§ Set problem
Format the lines below as a Markdown table with the columns No. and Line, giving each row a number and omitting blank lines. Leave the pictures out of the table.
────────────────
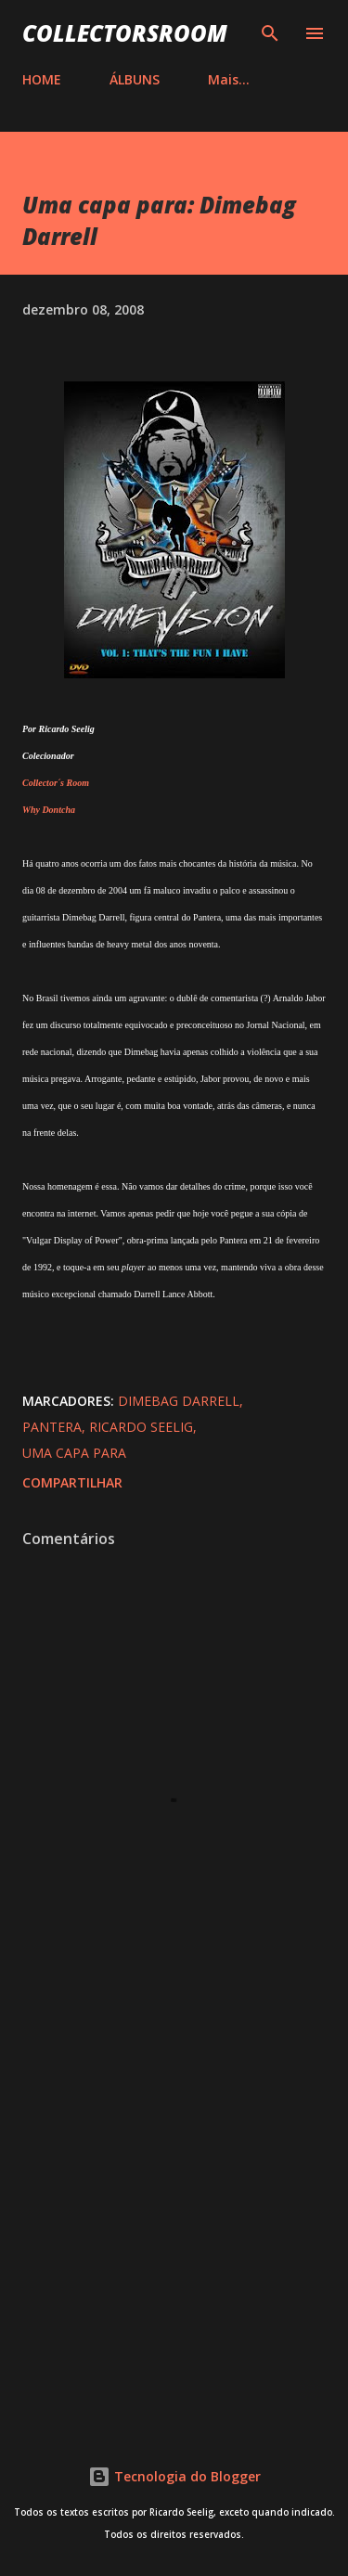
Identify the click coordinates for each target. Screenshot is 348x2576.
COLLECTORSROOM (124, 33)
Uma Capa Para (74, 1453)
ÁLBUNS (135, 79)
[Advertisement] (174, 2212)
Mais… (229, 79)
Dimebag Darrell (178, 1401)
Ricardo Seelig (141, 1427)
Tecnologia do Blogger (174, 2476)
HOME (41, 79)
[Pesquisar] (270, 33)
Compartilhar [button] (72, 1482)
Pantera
────────────────
§ Exercise solution
| No. | Line |
|---|---|
| 1 | Identify the click coordinates for each target. Screenshot is 348x2576. |
| 2 | COLLECTORSROOM (124, 33) |
| 3 | Uma Capa Para (74, 1453) |
| 4 | ÁLBUNS (135, 79) |
| 5 | [Advertisement] (174, 2212) |
| 6 | Mais… (229, 79) |
| 7 | Dimebag Darrell (178, 1401) |
| 8 | Ricardo Seelig (141, 1427) |
| 9 | Tecnologia do Blogger (174, 2476) |
| 10 | HOME (41, 79) |
| 11 | [Pesquisar] (270, 33) |
| 12 | Compartilhar [button] (72, 1482) |
| 13 | Pantera |